This seismic shift in marketing budget to digital content (Dinev, 2021) that competes with journalism has led to a change in what is required of marketing practitioners. There are potentially considerable opportunities in content marketing roles for graduates from journalism degree programmes. Journalists provide a significant "tributary" to the labour pool for content marketing, also referred to as "brand journalism" (Serazio, 2020, p.690). Furthermore, many students undertake journalism studies even though they have no intention of working in the news media , as they identify value in developing skills in information gathering, analysis and distribution in an information economy (Foote, 2017, p.437).

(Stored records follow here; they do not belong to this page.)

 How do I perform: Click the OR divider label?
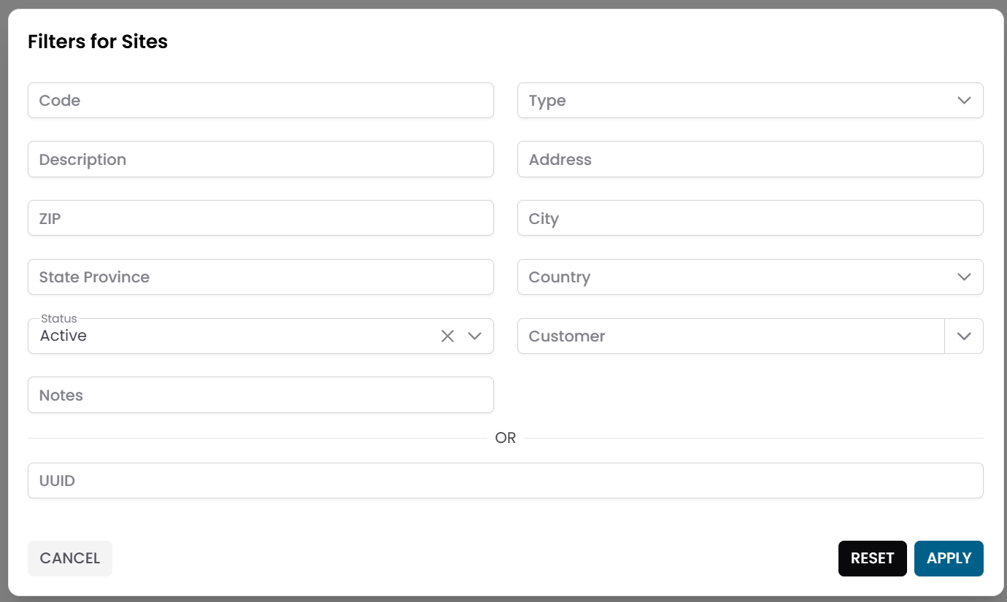(x=506, y=438)
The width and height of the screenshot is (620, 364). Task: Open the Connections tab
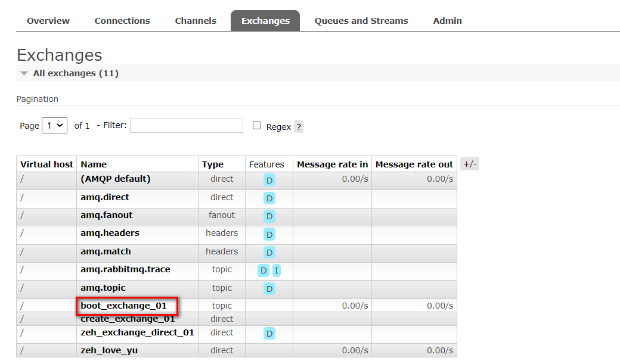122,21
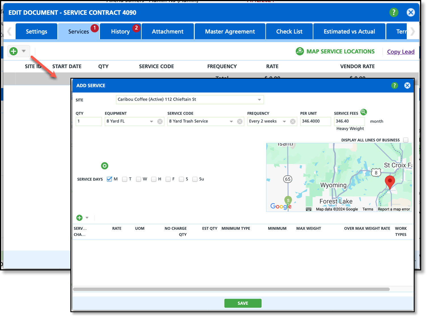Check the Friday service day checkbox
Viewport: 428px width, 317px height.
(168, 179)
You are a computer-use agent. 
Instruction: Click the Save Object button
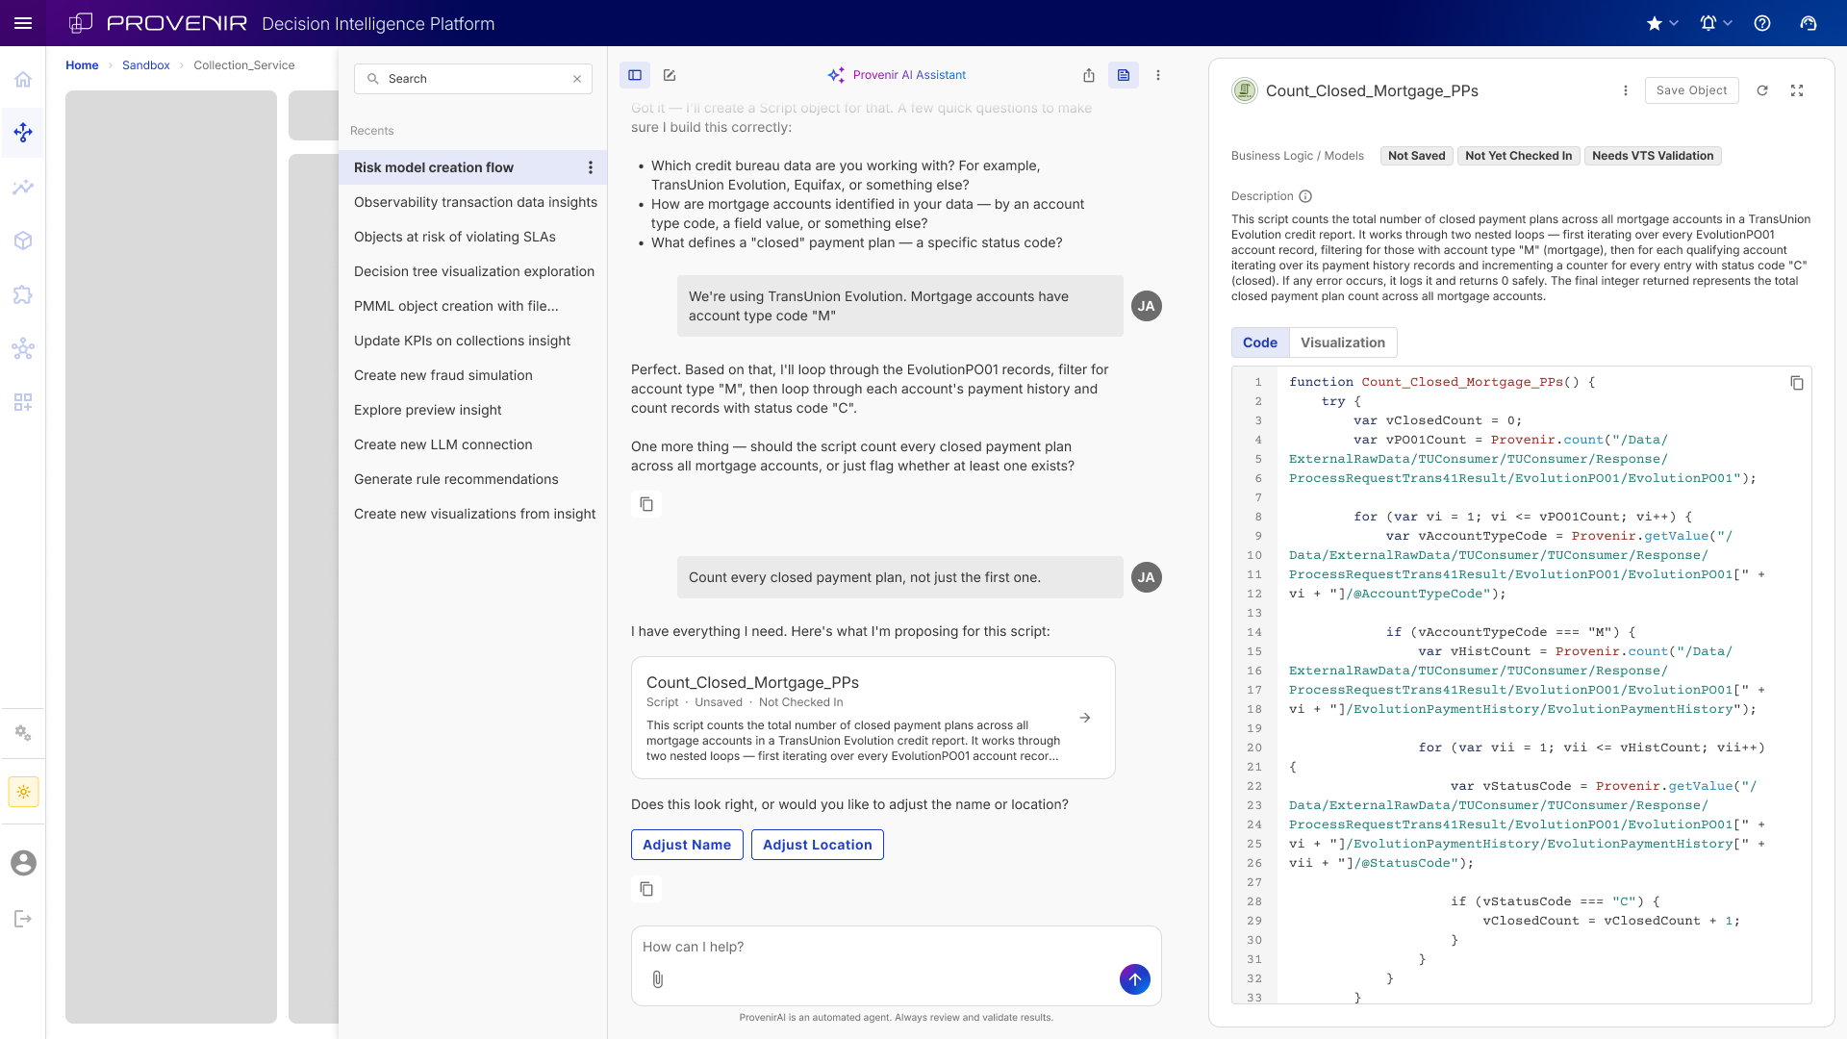[1691, 90]
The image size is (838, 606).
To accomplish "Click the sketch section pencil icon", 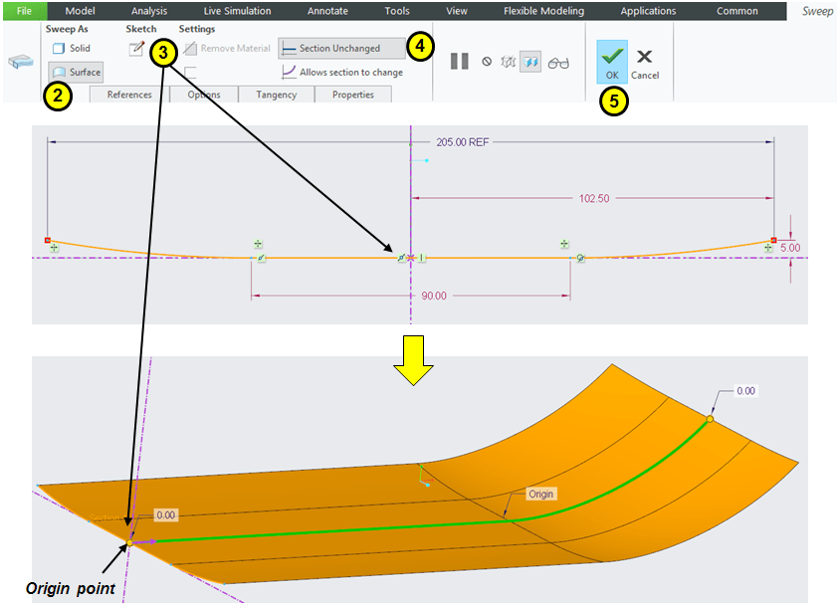I will [136, 50].
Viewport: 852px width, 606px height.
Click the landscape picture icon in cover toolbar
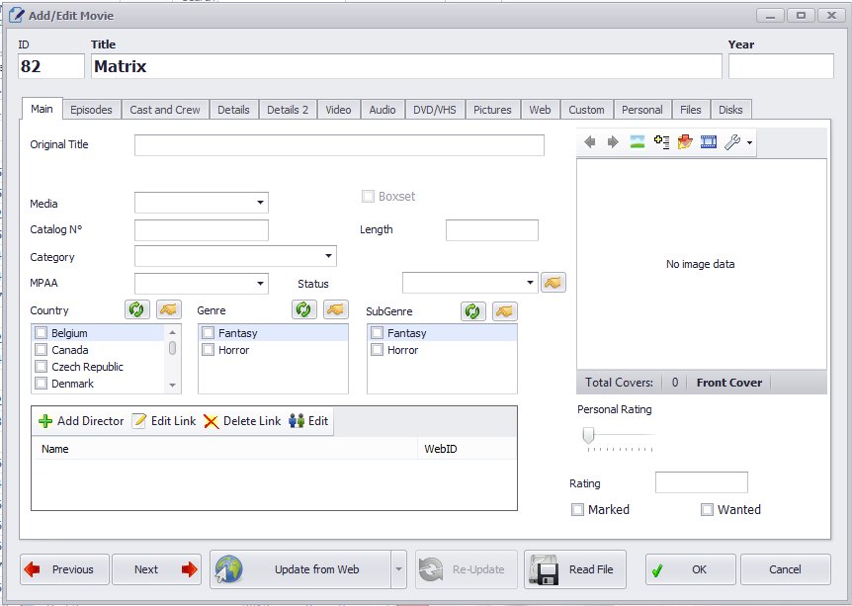pos(638,142)
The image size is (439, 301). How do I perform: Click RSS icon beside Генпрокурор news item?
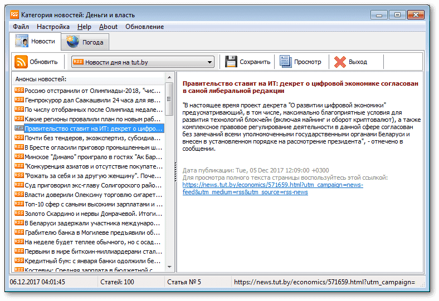(19, 100)
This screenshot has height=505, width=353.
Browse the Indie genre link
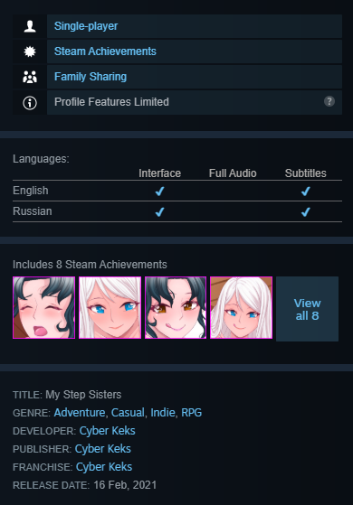[x=163, y=413]
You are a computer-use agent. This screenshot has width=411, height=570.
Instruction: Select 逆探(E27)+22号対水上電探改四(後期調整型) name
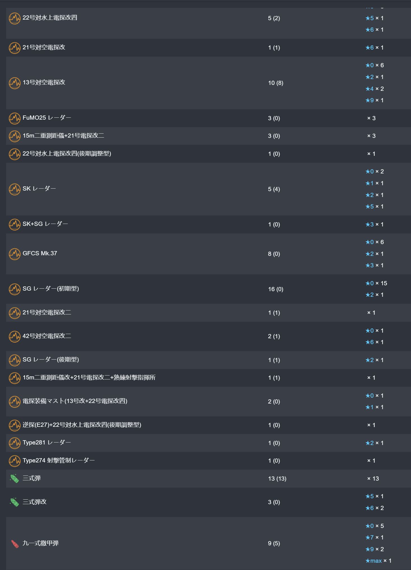[82, 425]
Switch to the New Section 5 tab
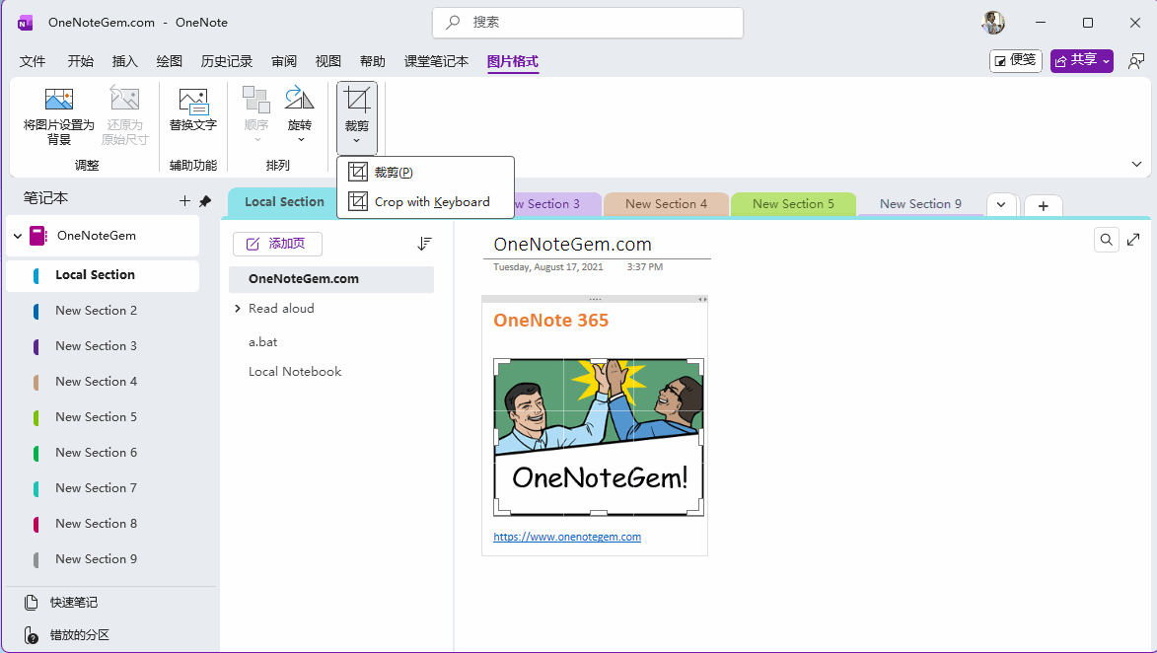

Marketing education scholarship has scarcely considered how marketing can be taught to students with little business knowledge (Crick, 2019, p.1079); furthermore, it is unclear whether universities have responded to the changing landscape to equip journalism students with the requisite skills and knowledge to exploit content marketing opportunities. This empirical study, therefore, aims to fill this gap by examining how universities have adapted undergraduate journalism programmes to enhance employability in content marketing among these cohorts of non-marketing students.

The research, focused on Scotland, draws on 19 semi-structured interviews and analysis of university documentation in the public domain. Findings indicate that journalism educators at Scottish universities missed opportunities to better equip students to compete for digital content jobs, as recently as until 2020. There is an apparent disconnect between the development of skills at university and those that are in demand in industry, with pre-digital forms of media organisation, processes and skills embedded in the structure of degree programmes. Instead of embracing the convergence of platforms or developing modules on social media, programme structures reflect the legacy industry of print, together with a siloed approach to the media. This, in turn, creates a lacuna, possibly to be filled by marketing degree programme providers seeking to attract the many students looking for journalism-type skills while aspiring to careers in marketing communications.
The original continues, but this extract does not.